How Exactly Did This Happen?

The answer? Greed.

It was announced Wednesday that Martin Biron had signed with the New York Islanders a one year $1.4 million contract. And immediately the rumours began.

Citing the major ball dropping by the Oilers and demanding the removal of Steve Tambellini as Oiler GM, fans flocked to message boards and comment boxes everywhere voicing their opinions. How could the Oilers just sit by and let Martin Biron sign with NYI for considerably less than what the Oilers offered and signed Khabibulin for?

Consider the logic of the argument.

To compare the statistics of these two netminders after finding out the differences in their salaries is completely irrelevant. When Edmonton inquired about securing the services of Biron (which we know they did), the final going rate ($1.4 million), was not something the Oilers had available to them. Had they, the Oilers would have jumped all over that like a fat kid on a snickers.

Even if Biron turned out to be not who the Oilers were hoping for in the bigger scheme of things, at $1.4 million; that price tag would have allowed Edmonton the opporunity to make other moves, adding other pieces; which could have included another established goaltender. Very much a risk the Oilers would have been more than willing to take.

Forget for a second that Khabibulin is likely overpaid. Many of us will argue he is. My argument is that his overpayment has nothing to do with Biron's total underpayment.

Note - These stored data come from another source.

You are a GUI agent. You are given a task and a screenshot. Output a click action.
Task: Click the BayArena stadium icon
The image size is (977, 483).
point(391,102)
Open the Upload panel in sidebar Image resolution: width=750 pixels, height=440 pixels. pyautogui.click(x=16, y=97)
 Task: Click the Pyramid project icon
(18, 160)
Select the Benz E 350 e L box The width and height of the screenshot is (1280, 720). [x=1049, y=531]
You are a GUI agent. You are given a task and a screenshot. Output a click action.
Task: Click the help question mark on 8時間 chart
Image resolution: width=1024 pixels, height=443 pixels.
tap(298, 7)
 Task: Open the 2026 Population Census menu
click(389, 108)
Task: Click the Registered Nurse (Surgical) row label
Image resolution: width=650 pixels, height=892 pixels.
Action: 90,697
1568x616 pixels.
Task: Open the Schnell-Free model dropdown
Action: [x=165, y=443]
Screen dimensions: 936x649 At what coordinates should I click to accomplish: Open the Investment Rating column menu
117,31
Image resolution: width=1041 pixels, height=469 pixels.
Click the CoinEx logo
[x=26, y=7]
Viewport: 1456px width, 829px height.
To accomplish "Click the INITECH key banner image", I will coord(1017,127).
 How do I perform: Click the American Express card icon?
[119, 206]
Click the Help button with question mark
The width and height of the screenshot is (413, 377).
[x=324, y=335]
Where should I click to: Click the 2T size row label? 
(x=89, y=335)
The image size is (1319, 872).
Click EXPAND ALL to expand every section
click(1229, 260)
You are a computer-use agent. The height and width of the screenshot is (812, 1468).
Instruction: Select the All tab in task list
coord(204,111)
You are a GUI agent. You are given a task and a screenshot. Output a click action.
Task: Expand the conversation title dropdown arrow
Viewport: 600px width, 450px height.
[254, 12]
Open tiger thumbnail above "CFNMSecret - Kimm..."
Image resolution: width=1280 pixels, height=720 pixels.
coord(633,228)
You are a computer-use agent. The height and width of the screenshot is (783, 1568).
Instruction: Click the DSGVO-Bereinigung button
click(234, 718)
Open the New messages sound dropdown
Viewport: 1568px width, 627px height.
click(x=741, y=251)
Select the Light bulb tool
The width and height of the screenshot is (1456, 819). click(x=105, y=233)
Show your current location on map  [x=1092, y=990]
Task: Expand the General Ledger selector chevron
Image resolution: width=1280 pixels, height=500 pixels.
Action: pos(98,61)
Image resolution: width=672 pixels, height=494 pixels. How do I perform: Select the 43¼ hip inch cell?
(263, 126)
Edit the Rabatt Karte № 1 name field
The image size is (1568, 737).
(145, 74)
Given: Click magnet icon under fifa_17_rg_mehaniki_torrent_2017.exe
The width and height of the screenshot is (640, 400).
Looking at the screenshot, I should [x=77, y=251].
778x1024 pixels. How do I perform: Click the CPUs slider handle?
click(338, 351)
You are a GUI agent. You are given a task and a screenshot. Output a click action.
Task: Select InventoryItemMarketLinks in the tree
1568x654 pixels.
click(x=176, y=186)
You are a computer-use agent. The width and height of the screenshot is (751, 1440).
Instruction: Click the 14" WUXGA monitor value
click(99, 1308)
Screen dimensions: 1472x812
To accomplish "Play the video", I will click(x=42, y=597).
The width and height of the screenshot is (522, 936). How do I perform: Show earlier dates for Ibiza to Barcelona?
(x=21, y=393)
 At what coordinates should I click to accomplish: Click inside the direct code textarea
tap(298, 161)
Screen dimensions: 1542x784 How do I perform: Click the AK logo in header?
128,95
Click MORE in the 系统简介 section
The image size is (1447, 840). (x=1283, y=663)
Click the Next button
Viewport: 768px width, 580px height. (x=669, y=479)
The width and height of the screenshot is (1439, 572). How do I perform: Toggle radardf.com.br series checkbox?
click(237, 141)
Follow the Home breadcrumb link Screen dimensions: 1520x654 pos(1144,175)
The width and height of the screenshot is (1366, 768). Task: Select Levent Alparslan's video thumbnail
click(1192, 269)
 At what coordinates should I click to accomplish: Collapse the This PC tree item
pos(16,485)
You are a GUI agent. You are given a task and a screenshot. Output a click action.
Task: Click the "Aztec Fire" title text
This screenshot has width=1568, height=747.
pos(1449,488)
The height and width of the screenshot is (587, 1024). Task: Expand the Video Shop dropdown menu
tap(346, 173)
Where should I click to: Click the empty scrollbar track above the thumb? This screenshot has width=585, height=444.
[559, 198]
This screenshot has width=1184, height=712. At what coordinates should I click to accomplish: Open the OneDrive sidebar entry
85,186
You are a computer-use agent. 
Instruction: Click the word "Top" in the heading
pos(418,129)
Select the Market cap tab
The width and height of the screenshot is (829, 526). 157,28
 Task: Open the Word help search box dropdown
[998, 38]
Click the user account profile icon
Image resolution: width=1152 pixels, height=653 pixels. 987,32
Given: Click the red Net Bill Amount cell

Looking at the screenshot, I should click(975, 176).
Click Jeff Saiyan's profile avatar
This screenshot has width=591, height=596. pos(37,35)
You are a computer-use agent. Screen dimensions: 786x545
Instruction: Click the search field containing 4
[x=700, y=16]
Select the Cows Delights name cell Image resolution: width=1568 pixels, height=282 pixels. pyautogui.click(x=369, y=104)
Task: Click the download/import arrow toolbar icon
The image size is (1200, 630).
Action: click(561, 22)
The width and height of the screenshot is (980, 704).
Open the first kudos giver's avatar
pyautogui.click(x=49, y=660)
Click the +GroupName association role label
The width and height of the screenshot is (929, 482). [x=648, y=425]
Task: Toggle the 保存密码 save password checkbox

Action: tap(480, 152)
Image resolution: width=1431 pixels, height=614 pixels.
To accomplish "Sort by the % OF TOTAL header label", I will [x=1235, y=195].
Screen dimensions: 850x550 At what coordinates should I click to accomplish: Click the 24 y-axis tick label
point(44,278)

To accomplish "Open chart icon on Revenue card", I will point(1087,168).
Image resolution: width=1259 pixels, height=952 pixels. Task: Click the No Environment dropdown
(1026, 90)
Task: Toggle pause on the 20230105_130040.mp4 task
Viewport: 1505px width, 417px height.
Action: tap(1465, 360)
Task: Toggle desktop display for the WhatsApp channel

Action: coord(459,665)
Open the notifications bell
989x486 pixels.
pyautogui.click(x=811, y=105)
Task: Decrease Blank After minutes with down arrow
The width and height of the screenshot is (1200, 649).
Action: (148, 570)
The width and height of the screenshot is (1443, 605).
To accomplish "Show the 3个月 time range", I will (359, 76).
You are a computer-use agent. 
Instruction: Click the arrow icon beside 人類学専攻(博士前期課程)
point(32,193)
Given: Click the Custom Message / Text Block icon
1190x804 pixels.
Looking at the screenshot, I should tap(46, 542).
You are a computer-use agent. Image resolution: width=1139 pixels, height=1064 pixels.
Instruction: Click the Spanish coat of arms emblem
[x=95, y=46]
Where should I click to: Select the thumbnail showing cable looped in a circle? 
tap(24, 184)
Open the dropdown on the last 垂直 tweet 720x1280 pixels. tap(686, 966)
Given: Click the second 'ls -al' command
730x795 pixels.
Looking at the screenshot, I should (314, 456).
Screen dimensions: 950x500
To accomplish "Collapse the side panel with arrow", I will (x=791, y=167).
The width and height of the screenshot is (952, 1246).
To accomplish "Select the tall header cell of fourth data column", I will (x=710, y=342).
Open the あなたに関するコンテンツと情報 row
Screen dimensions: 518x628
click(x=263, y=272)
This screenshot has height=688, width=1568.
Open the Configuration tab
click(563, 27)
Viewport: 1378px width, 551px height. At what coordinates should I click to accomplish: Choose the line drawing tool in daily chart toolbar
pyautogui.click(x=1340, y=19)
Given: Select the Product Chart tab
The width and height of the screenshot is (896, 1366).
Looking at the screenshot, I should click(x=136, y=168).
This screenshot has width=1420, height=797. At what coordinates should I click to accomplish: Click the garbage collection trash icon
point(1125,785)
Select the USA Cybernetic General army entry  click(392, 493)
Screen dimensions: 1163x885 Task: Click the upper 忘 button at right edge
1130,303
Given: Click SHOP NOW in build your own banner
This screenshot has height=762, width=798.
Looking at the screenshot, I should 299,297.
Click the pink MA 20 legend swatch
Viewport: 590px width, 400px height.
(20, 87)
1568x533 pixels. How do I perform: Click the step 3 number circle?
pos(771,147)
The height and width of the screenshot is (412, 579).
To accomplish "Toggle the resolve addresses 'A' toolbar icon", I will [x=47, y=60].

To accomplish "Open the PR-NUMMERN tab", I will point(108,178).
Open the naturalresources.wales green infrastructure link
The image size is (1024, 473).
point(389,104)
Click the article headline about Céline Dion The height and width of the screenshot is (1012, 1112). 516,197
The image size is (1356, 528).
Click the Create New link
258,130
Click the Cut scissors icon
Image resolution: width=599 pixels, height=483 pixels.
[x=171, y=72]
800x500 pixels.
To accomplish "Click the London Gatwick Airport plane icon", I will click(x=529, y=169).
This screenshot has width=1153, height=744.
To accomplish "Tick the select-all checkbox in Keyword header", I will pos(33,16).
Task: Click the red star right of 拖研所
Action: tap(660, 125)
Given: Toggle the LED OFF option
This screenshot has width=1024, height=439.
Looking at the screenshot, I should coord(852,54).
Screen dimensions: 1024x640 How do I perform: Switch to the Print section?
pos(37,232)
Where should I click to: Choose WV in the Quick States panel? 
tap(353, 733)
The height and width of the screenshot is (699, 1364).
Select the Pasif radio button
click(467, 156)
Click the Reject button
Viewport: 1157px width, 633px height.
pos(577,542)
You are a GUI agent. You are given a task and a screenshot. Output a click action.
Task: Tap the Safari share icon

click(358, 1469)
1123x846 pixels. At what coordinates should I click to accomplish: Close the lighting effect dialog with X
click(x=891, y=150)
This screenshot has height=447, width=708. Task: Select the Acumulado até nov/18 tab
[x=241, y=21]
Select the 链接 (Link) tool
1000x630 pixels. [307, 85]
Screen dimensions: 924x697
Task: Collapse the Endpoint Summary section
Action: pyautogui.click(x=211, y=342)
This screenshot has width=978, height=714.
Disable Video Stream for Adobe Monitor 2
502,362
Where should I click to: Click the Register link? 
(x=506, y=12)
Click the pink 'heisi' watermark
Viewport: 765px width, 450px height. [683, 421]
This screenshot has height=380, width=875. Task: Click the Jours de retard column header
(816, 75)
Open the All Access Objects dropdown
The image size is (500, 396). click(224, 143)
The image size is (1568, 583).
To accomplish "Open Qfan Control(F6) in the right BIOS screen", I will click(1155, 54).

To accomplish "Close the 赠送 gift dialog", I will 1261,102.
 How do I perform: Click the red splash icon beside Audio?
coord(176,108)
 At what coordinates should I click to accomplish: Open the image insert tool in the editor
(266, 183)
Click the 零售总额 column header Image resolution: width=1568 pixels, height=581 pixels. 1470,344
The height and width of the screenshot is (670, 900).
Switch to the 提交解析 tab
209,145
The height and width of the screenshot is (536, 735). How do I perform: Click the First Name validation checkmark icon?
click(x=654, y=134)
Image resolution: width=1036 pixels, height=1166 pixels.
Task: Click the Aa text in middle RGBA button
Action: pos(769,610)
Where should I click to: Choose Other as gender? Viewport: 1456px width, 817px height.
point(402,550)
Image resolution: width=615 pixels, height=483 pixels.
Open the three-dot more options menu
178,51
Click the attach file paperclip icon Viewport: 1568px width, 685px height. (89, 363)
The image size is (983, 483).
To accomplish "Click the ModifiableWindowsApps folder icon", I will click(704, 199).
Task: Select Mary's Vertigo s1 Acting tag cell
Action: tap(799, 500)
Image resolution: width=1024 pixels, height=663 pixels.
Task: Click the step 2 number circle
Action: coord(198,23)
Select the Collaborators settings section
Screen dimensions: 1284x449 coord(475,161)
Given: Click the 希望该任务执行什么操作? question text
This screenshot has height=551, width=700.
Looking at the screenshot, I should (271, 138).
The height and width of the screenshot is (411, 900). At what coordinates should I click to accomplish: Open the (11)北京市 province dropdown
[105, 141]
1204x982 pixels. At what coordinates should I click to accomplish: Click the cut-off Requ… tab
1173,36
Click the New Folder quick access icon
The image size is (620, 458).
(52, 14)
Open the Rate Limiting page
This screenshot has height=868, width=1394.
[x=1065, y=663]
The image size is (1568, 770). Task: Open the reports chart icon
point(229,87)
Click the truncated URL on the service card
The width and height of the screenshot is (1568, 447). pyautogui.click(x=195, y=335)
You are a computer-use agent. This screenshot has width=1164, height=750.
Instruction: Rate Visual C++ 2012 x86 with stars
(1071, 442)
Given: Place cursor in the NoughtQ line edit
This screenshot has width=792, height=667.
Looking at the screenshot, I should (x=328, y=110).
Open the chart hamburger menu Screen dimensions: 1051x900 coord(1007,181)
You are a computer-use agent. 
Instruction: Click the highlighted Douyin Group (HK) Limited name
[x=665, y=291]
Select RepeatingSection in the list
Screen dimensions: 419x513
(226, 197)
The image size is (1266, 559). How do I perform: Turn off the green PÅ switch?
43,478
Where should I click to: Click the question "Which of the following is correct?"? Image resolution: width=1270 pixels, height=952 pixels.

This situation is nothing but the result of a greedy and non-elite level goaltender who didn't understand the law of supply and demand. In a goalie flooded market, if Biron hasn't been hit in the head with a crash course of basic economics, being forced to sign on as a third string goalie on a non-playoff team; ought to wake him up to the reality of the business world.

And it's too bad. By shooting himself in the foot, Biron has inadvertantly grazed Steve Tambellini and dragged him into the same category of greedy and ignorant business dummies Biron now finds himself.

Many fans will argue that the Oilers GM should have waited out the other 11 or so teams who signed goalies this summer, effectively grabbing the best bargain available knowing prices would drop. To the credit of that argument, prices would have. But who's to say that Biron at $1.4 million would have been the last one standing and the Oilers wouldnt have ended up with an Andrew Raycroft.

We often hear about the players association getting upset with NHL players who discount their fair market value more than an acceptable amount to stay with a team that couldn't otherwise pay the going rate. One has to wonder why no one speaks up when a player perceives his value to be four times what it actually should be, especially when that player gets brought back to reality the hard way and is forced to settle for four times less than it is.

This is a big ouch to Biron and to some fans, the Oilers. No one will walk away without a boo-boo.